Lo que subyace a todas estas posturas es la visión de religiosos y sacerdotes como un instrumento para el control social y la difusión de la ideología normativa de la comunidad política de referencia

Esta corriente, que tuvo su máxima expresión en Francia (de ahí el nombre), identificaba los intereses de la iglesia en un reino determinado con el propio reino. Anteponía así los intereses del monarca de turno a la visión universalista que debe primar en una Iglesia que se denomina católica, es decir, universal. Ya en el s. XVI, la reforma en Inglaterra había tomado la forma de un cisma en la que la autoridad del rey primaba sobre toda la organización eclesiástica (haciendo, por cierto, una interpretación torticera de uno de los preceptos de la Carta Magna sobre la libertad de la Iglesia). Con signo político contrario, durante la revolución francesa también se intentó someter todo el clero a la autoridad política como meros funcionarios del estado. Se trataba de convertir la Iglesia en una confederación más o menos laxa de episcopados nacionales identificados cada uno con su patria. Lo que subyace a todas estas posturas es la visión de religiosos y sacerdotes como un instrumento para el control social y la difusión de la ideología normativa de la comunidad política de referencia. Esto es letal para la misión real que como miembros de la Iglesia debemos desempeñar. No por casualidad las regiones de España más descristianizadas son aquellas en las que el nacionalismo ha tenido una mayor implantación: resultado natural, si desde los púlpitos en vez de predicar a Dios, se predica la patria. Esto, en la historia religiosa y en los catecismos, tiene un nombre claro, idolatría. Han abandonado el altar de Cristo para dedicarse al altar de la patria. Han olvidado que los cristianos aunque somos ciudadanos, tenemos otra patria.

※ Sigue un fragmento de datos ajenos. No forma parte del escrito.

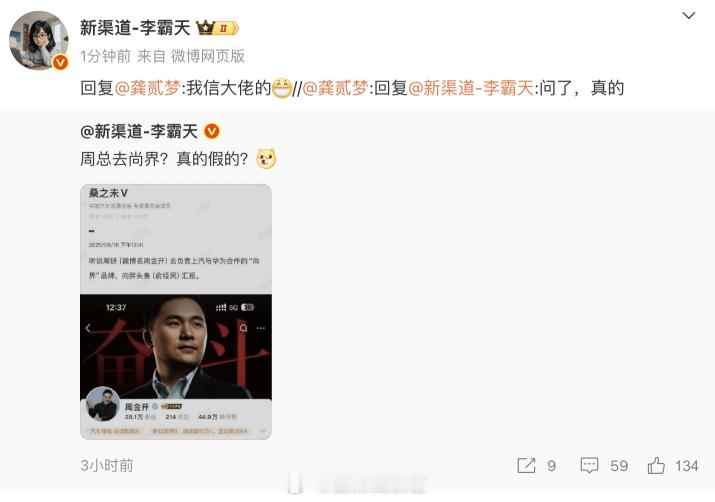Open the username 新渠道-李霸天 at top
The height and width of the screenshot is (502, 715).
pyautogui.click(x=135, y=28)
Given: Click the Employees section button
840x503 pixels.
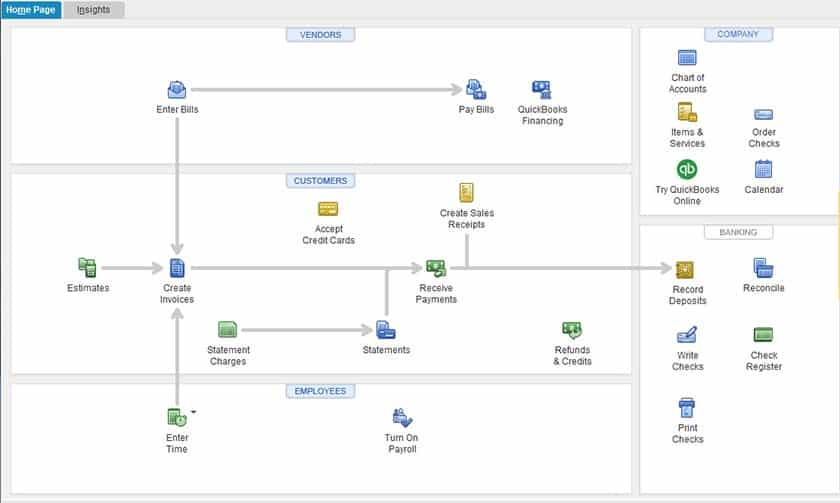Looking at the screenshot, I should click(320, 391).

El sacerdote pasa a ser el chamán de la tribu, archipámpano necesario para los ritos del clan, para consagrar los sacrificios por la nación

Hoy veo con gran tristeza y preocupación cómo muchos siguen en lo mismo. Se quieren crear fronteras, se quiere uniformizar mentes y lenguas, se quiere purgar al diferente, se promueve la insolidaridad, todo esto envuelto en una bandera, y todavía hay sacerdotes y religiosos que suscriben manifiestos en defensa de esa ruptura. ¿Dónde queda la defensa, a veces incomprendida, de la apertura de fronteras a todos? ¿Dónde la de una solidaridad y fraternidad entre todos los bautizados sin hacer acepción de lengua, pueblo o nación? ¿Dónde el posicionarse no con los poderosos, sean locales, regionales o nacionales, sino con los pobres y con quiénes más necesitan nuestra ayuda? ¿Dónde el tener el Reino de Dios como nuestra verdadera patria a la que tratamos de hacer presente ya aquí mientras peregrinamos hacia su realización futura? Todo esto queda en un segundo plano, el sacerdote pasa así a ser el chamán de la tribu, archipámpano necesario para los ritos del clan, para consagrar los sacrificios por la nación.

Ese manifiesto de más de 300 sacerdotes y religiosos en Cataluña es un nuevo pecado contra Dios y contra los hombres

Ante este peligro debemos alzar la voz. No hace mucho, el papa Juan Pablo II pedía perdón por aquellas ocasiones en la historia de la Iglesia en las que esos intereses mundanos habían primado sobre la predicación de Dios. Llegará un día en el que también debamos pedir perdón por el papel en la ruptura de Yugoslavia y la guerra de los Balcanes, por la connivencia con los asesinos de ETA en el País Vasco, en definitiva, por la responsabilidad en expandir el odio y el enfrentamiento entre ciudadanos, nosotros que debiéramos ser instrumentos de paz y reconciliación. Lo diré sin paños calientes, ese manifiesto de más de 300 sacerdotes y religiosos en Cataluña es un nuevo pecado contra Dios y contra los hombres. Contra Dios, porque han antepuesto sus banderas e insignias, su ideología, a la misión para la que han sido llamados, han sido ordenados sacerdotes de la iglesia universal, no de su terruño. Contra los hombres, porque en vez de salir a las calles a intentar poner cordura y paz, a intentar que entren en razón los desquiciados, a ser intrumentos de reconciliación, se han dedicado a echar más leña a la hoguera, a alimentar el odio y el enfrentamiento.

En estos días en los que nos volvemos a asomar al abismo, recordemos la célebres palabras de la Carta a Diogneto del s. II:

«[los cristianos] habitan en su propia patria, pero como forasteros; toman parte en todo como ciudadanos, pero lo soportan todo como extranjeros; toda tierra extraña es patria para ellos, pero están en toda patria como en tierra extraña».

Solo cuando la Iglesia tiene grabadas a fuego estas palabras en su acontecer puede ser fiel a su misión. El resto es odio y ruina, y habrán de pedirnos responsabilidades.